The Cost of Chasing Shiny Tech
Deploying AI at scale is not cheap. Health systems spend a lot of money on data infrastructure, integration with electronic health records, and workflow redesign. And every dollar has an opportunity cost. Money poured into AI is money not spent on hiring more nurses, doctors, and pharmacists, or on fixing basic scheduling and follow-up logistics.
If we’re not careful, “AI transformation” becomes a way of investing in technical complexity instead of the simple, boring interventions that we already know save lives.
As more decisions are automated, the clinical encounters become even thinner. Instead of a conversation about quality-adjusted life years and attainable goals, you get a risk score, a templated care plan, and a checklist of “adherence” items. Ironically, we are racing to deploy AI to “personalize” care, yet fewer clinicians feel like they are providing care, and more patients walk away feeling like data points.
To be clear, I am not dismissing AI in healthcare entirely. I know that AI is already achieving miracles in fields like radiology and drug discovery. But here’s an important nuance I want you to see clearly. When an algorithm flags a potential tumor on a CT scan or predicts a protein structure, it is performing a specific, verifiable task. A radiologist can look at the highlighted pixels and say, “Yes, that is a mass.” There is still a human in the loop.
And this is fundamentally different from a black box that tells an insurer your grandmother should be discharged in 16 days based on hidden correlations. The former amplifies clinical perception. The latter automates systemic denial.

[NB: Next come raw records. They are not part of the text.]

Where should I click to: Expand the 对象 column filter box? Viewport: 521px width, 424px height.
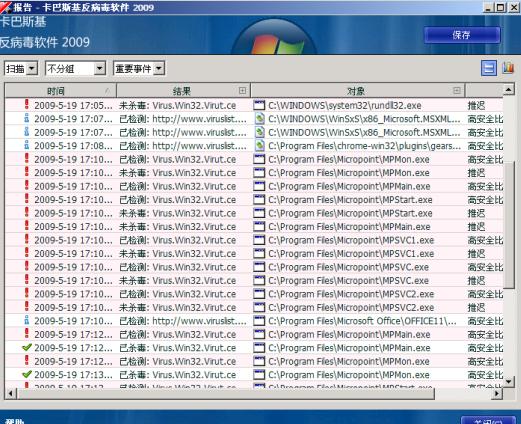pyautogui.click(x=457, y=90)
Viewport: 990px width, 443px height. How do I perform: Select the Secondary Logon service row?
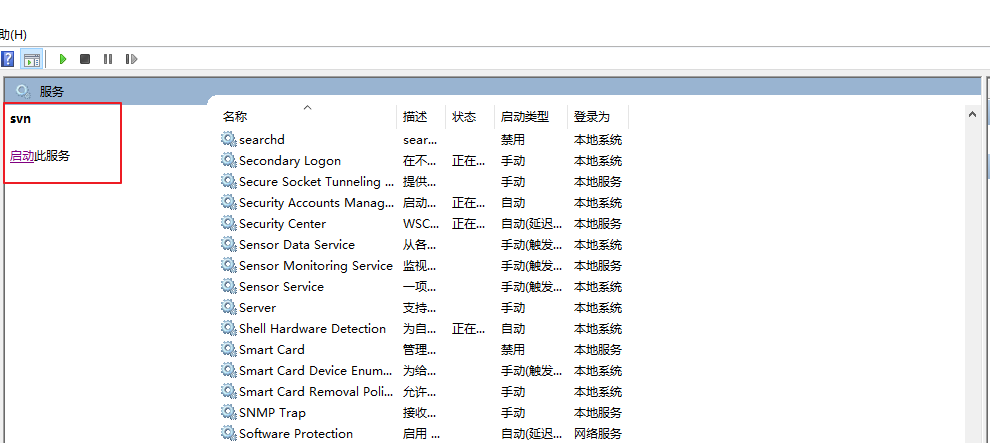[289, 160]
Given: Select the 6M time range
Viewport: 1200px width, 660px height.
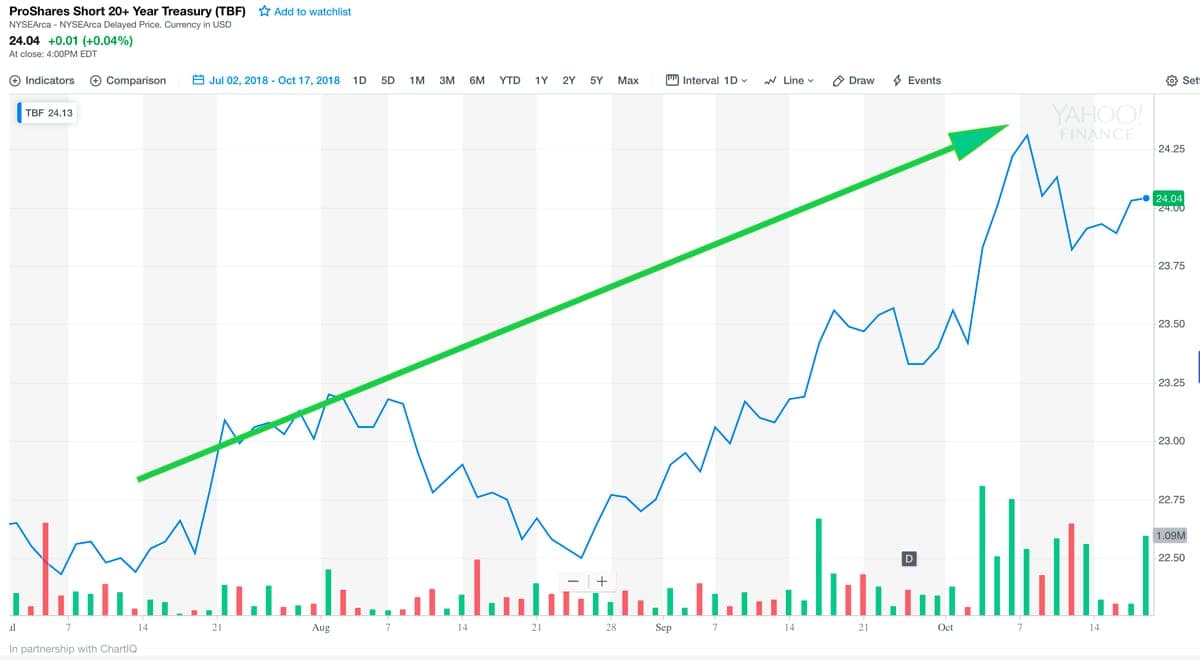Looking at the screenshot, I should pos(477,80).
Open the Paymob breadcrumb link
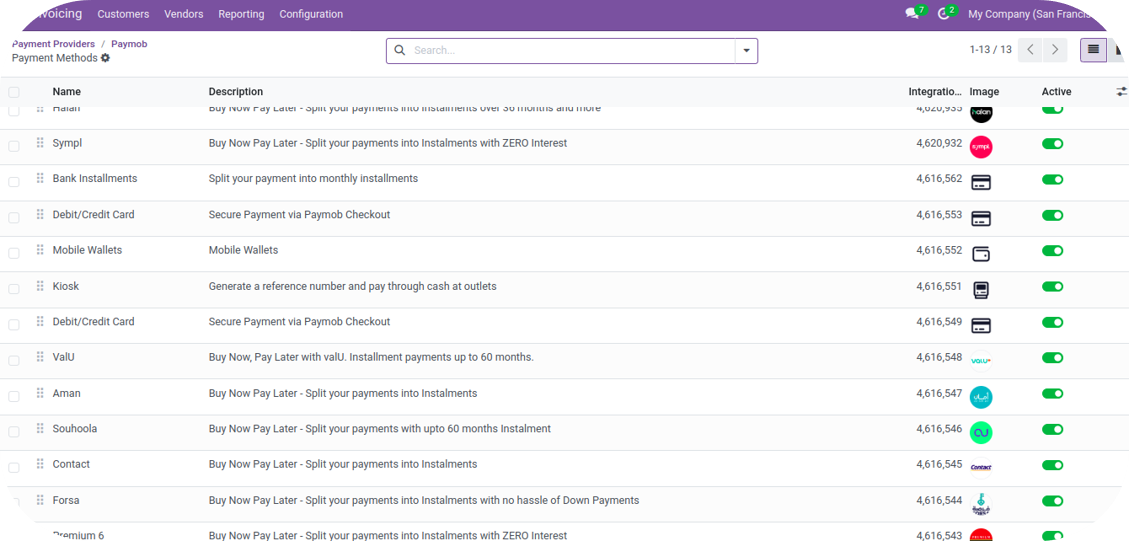Screen dimensions: 1129x541 pyautogui.click(x=129, y=44)
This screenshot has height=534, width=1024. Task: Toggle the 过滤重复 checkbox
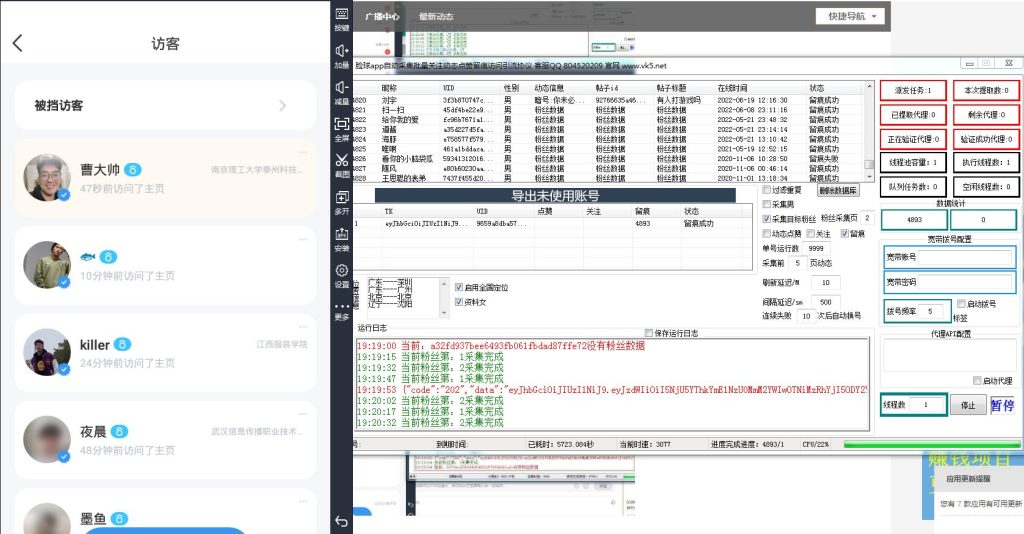pyautogui.click(x=767, y=188)
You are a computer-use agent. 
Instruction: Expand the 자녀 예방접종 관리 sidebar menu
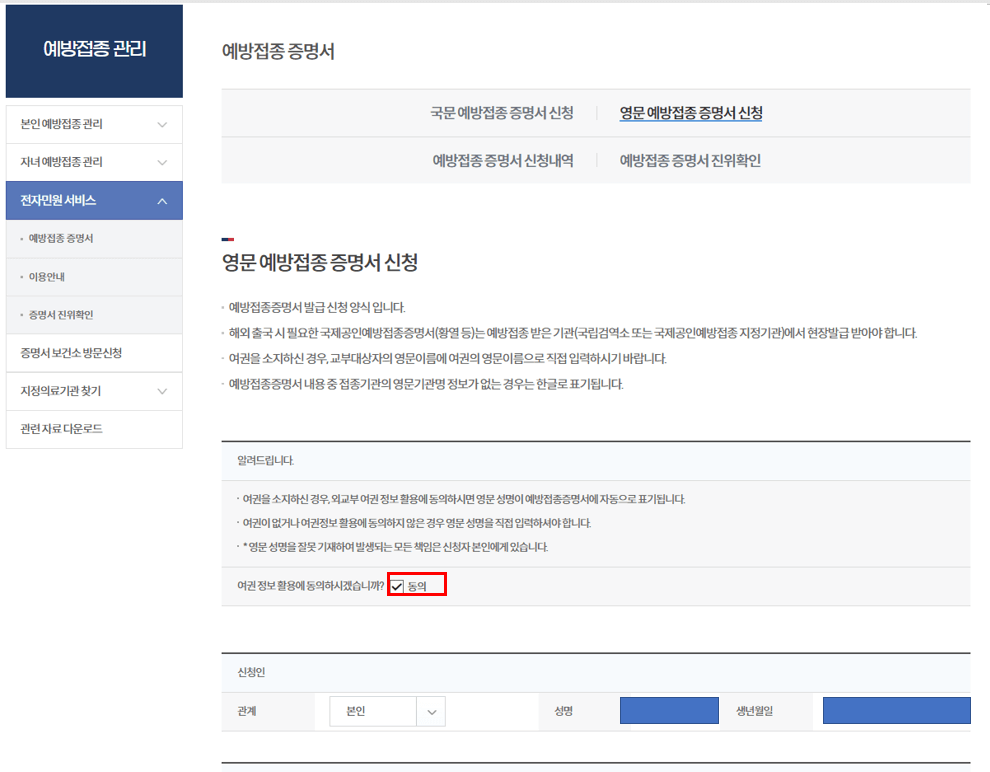[x=94, y=162]
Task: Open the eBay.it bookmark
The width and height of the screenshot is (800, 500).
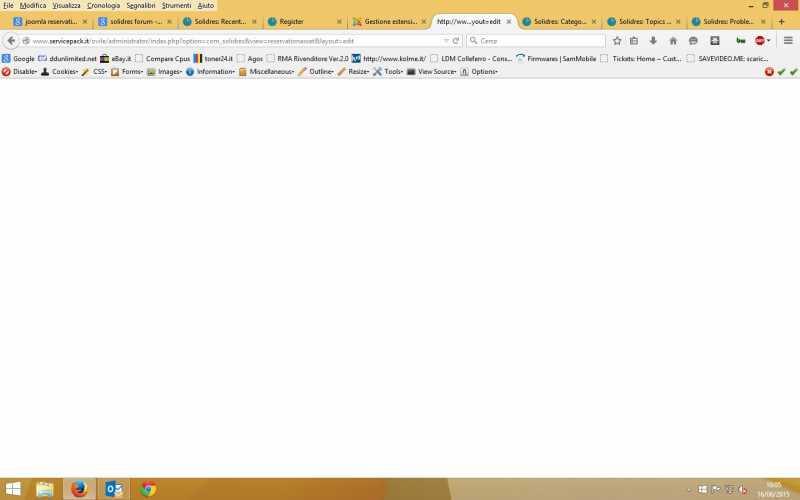Action: [115, 59]
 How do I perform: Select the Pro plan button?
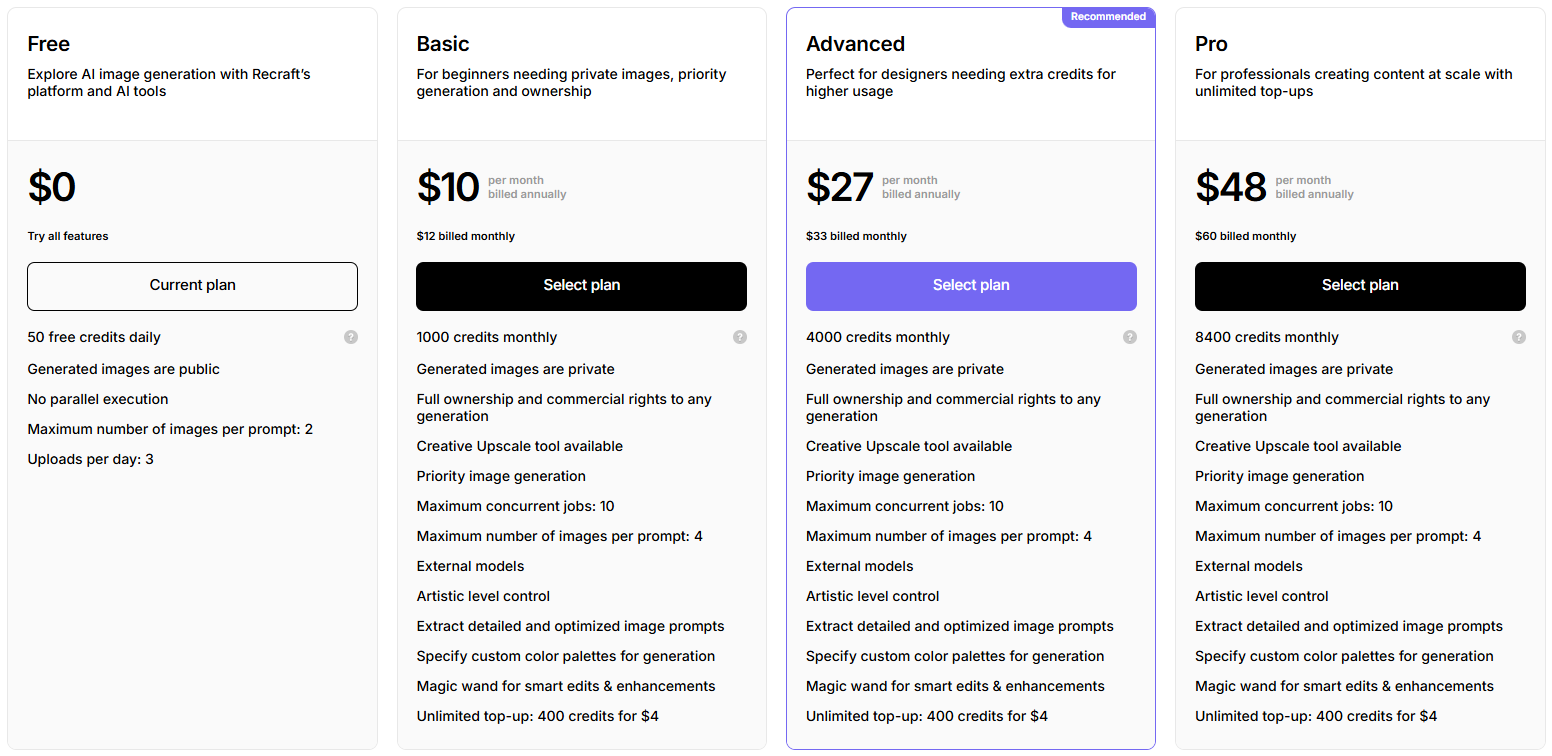pos(1359,286)
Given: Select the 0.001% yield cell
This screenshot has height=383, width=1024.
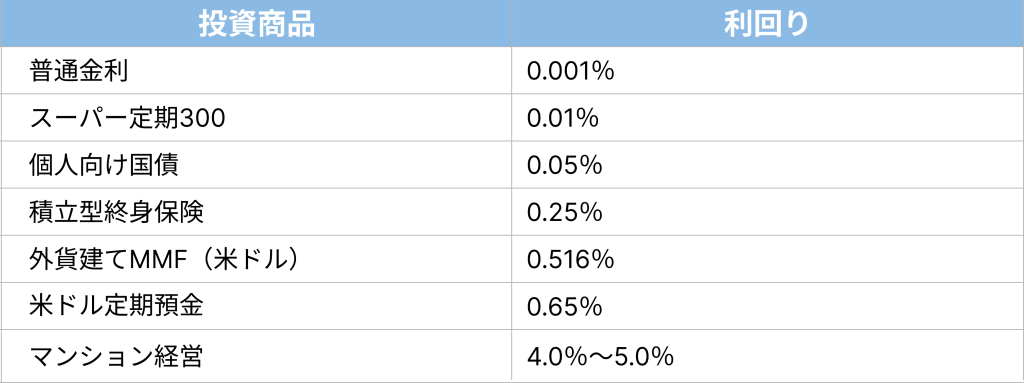Looking at the screenshot, I should point(767,71).
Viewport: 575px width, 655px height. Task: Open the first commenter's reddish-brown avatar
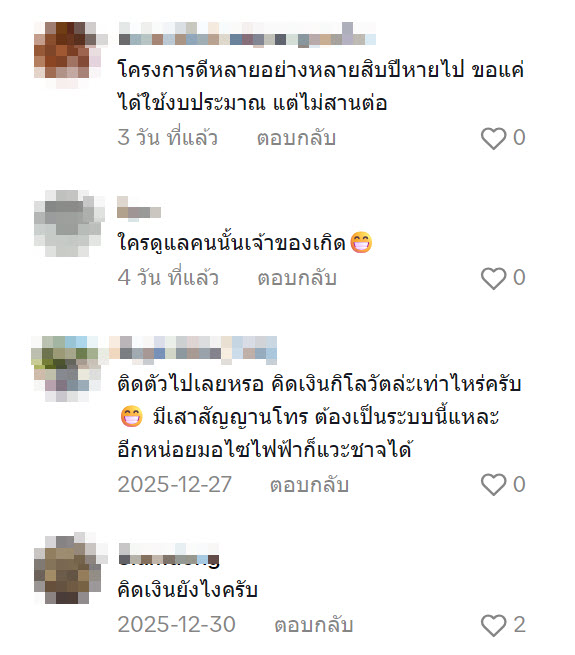click(x=67, y=54)
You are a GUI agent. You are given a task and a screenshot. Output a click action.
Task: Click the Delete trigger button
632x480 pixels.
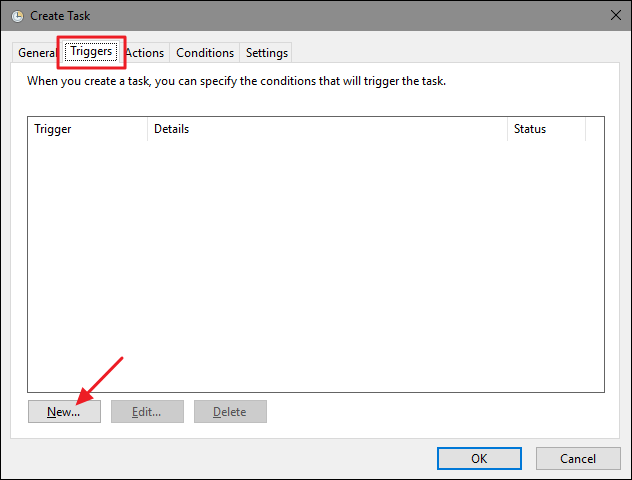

AI will shape the future of healthcare. The question is not whether we use it, but how. If we treat AI as a shortcut to reduce staffing costs or outsource judgment, we will harden the very failures patients already struggle with. But if we use it to support clinicians and strengthen transparency, we might actually build a more humane system. We need to stop asking if AI is smart enough to replace us, and start asking if it is transparent enough to be trusted.